▶ Description of the task
Reproduce the material below word for word, with every line and its spacing unchanged.

▶ Dataset extract

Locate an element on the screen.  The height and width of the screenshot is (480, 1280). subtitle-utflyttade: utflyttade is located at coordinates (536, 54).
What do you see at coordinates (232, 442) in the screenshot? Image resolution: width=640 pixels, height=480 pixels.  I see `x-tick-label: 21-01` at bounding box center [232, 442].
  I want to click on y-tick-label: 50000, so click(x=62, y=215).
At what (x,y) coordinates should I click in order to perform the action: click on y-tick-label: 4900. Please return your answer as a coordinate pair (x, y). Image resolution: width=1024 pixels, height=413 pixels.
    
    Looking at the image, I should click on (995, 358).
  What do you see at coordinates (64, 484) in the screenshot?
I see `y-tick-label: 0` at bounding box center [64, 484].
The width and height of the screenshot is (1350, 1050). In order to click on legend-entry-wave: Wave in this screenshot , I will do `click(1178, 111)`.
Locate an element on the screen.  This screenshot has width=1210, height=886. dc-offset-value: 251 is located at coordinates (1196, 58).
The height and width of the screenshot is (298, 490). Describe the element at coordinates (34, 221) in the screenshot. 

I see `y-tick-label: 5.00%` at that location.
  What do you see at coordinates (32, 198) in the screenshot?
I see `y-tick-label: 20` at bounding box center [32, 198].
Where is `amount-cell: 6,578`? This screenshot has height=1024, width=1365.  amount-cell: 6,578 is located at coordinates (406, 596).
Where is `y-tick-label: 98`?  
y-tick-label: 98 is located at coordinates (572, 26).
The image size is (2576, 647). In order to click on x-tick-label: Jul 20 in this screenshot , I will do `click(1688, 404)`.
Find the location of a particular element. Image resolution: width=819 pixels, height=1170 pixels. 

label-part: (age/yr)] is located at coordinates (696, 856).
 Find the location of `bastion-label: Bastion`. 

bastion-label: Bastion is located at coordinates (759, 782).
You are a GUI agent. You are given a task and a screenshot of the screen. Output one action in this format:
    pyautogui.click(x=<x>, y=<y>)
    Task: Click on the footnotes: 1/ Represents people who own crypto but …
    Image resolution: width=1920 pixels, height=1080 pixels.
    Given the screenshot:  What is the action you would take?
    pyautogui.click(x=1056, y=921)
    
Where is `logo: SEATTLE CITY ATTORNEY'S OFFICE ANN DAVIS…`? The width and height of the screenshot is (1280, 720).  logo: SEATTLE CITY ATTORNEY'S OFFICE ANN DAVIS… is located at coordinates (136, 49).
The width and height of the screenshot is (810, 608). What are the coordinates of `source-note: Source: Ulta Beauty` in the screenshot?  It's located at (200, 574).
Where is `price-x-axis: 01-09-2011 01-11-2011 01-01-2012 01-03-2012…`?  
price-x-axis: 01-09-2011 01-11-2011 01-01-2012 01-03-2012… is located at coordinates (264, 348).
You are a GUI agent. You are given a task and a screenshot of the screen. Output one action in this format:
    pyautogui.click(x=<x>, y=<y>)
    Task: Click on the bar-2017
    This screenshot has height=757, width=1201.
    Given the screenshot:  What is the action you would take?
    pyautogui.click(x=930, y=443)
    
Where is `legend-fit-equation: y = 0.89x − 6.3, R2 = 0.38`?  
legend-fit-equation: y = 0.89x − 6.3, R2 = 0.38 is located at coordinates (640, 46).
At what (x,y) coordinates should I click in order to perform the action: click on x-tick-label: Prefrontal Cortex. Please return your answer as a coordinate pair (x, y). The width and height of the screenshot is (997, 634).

▶ Exercise result
Locate an element on the screen.  The height and width of the screenshot is (480, 1280). subtitle-utflyttade: utflyttade is located at coordinates (536, 54).
What do you see at coordinates (232, 442) in the screenshot? Image resolution: width=640 pixels, height=480 pixels.  I see `x-tick-label: 21-01` at bounding box center [232, 442].
  I want to click on y-tick-label: 50000, so click(x=62, y=215).
At what (x,y) coordinates should I click in order to perform the action: click on y-tick-label: 4900. Please return your answer as a coordinate pair (x, y). Image resolution: width=1024 pixels, height=413 pixels.
    
    Looking at the image, I should click on (995, 358).
  What do you see at coordinates (64, 484) in the screenshot?
I see `y-tick-label: 0` at bounding box center [64, 484].
The width and height of the screenshot is (1350, 1050). In order to click on legend-entry-wave: Wave in this screenshot , I will do `click(1178, 111)`.
Locate an element on the screen.  This screenshot has width=1210, height=886. dc-offset-value: 251 is located at coordinates (1196, 58).
The height and width of the screenshot is (298, 490). Describe the element at coordinates (34, 221) in the screenshot. 

I see `y-tick-label: 5.00%` at that location.
  What do you see at coordinates (32, 198) in the screenshot?
I see `y-tick-label: 20` at bounding box center [32, 198].
Where is `amount-cell: 6,578`? This screenshot has height=1024, width=1365.  amount-cell: 6,578 is located at coordinates (406, 596).
Where is `y-tick-label: 98`?  
y-tick-label: 98 is located at coordinates (572, 26).
The image size is (2576, 647). In order to click on x-tick-label: Jul 20 in this screenshot , I will do `click(1688, 404)`.
Find the location of a particular element. Image resolution: width=819 pixels, height=1170 pixels. 

label-part: (age/yr)] is located at coordinates (696, 856).
 Find the location of `bastion-label: Bastion`. 

bastion-label: Bastion is located at coordinates (759, 782).
You are a GUI agent. You are given a task and a screenshot of the screen. Output one action in this format:
    pyautogui.click(x=<x>, y=<y>)
    Task: Click on the footnotes: 1/ Represents people who own crypto but …
    Image resolution: width=1920 pixels, height=1080 pixels.
    Given the screenshot:  What is the action you would take?
    pyautogui.click(x=1056, y=921)
    
Where is `logo: SEATTLE CITY ATTORNEY'S OFFICE ANN DAVIS…`? The width and height of the screenshot is (1280, 720).  logo: SEATTLE CITY ATTORNEY'S OFFICE ANN DAVIS… is located at coordinates (136, 49).
The width and height of the screenshot is (810, 608). What are the coordinates of `source-note: Source: Ulta Beauty` in the screenshot?  It's located at (200, 574).
Where is `price-x-axis: 01-09-2011 01-11-2011 01-01-2012 01-03-2012…`?  
price-x-axis: 01-09-2011 01-11-2011 01-01-2012 01-03-2012… is located at coordinates (264, 348).
You are a GUI agent. You are given a task and a screenshot of the screen. Output one action in this format:
    pyautogui.click(x=<x>, y=<y>)
    Task: Click on the bar-2017
    This screenshot has height=757, width=1201.
    Given the screenshot:  What is the action you would take?
    pyautogui.click(x=930, y=443)
    
Where is `legend-fit-equation: y = 0.89x − 6.3, R2 = 0.38`?  
legend-fit-equation: y = 0.89x − 6.3, R2 = 0.38 is located at coordinates (640, 46).
At what (x,y) coordinates should I click in order to perform the action: click on x-tick-label: Prefrontal Cortex. Please return your answer as a coordinate pair (x, y). The width and height of the screenshot is (997, 634).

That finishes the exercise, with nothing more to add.